ABSTRACT

Early detection is critical in disease control and prevention. Molecular biomarkers provide valuable information about the status of a cell at any given time point. Biomarker research has benefited from recent advances in technologies such as gene expression microarrays, and more recently, proteomics. Motivated by specific problems involving proteomic profiles generated using Matrix-Assisted Laser Desorption and Ionization (MALDI-TOF) mass spectrometry, we propose model-based inference with mixtures of beta distributions for real-time discrimination in the context of protein biomarker discovery.
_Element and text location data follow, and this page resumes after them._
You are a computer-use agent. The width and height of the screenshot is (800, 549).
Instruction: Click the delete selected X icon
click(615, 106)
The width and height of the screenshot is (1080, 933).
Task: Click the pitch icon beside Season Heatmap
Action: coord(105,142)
Most biomarker discovery projects aim at identifying features in the biological proteomic profiles that distinguish cancers from normals, between different stages of disease development, or between experimental conditions (such as different treatment arms). The key to our approach is the use of a fully model-based approach, with coherent joint inference across most steps of the analysis. The end product of the proposed approach is a probability model over a list of protein masses corresponding to peaks in the observed spectra, and a probability model on indicators of differential expression for these proteins. The probability model provides a single coherent summary of the uncertainties in multiple steps of the data analysis, including baseline subtraction, smoothing and peak identification. Some ad-hoc choices remain, including some pre-processing and the solution of the label switching problem when summarizing the simulation output.